**Instructions for the task**
Reproduce the entries verbatim from their first line through the line that contains "pyautogui.click(x=180, y=155)". Leave any pictures out of your answer.

--- START OF Extracted information ---

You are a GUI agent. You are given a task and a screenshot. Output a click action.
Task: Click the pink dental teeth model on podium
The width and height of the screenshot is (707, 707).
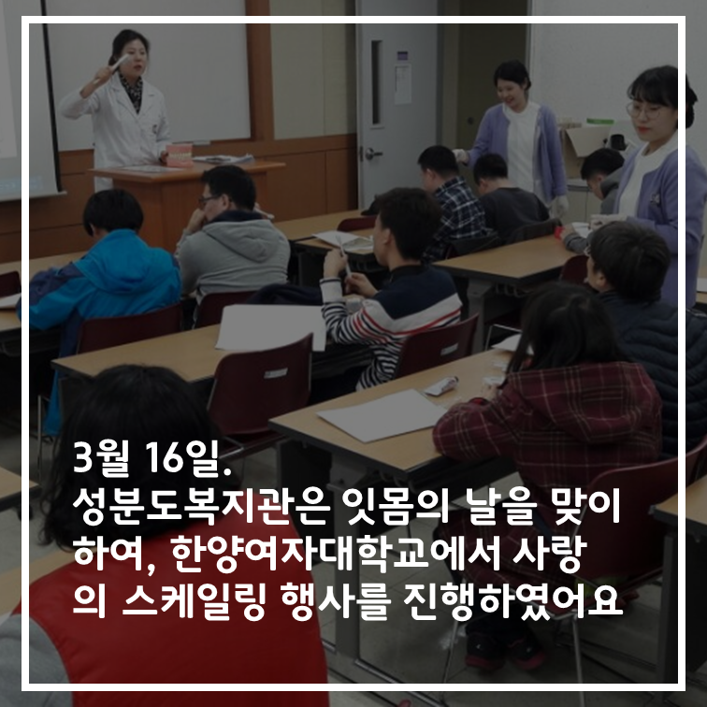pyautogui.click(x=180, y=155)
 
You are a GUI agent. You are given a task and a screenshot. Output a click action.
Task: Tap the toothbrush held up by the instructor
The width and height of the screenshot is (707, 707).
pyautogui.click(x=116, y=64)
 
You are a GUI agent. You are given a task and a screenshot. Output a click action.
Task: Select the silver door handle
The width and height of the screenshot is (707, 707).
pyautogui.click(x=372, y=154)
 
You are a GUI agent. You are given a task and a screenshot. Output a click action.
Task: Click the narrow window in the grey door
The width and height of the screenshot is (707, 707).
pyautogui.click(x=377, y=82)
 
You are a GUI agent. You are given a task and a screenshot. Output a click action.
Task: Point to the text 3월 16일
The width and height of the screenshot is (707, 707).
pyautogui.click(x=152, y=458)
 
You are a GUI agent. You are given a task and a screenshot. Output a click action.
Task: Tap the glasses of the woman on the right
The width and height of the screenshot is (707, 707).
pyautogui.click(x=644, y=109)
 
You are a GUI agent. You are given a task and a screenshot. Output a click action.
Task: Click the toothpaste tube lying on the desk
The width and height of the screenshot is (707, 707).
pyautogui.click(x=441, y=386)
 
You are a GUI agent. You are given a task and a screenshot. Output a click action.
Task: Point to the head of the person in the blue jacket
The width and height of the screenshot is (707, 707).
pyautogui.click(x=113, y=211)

--- END OF Extracted information ---

**Correct result**
You are a GUI agent. You are given a task and a screenshot. Output a click action.
Task: Click the pink dental teeth model on podium
The width and height of the screenshot is (707, 707).
pyautogui.click(x=180, y=155)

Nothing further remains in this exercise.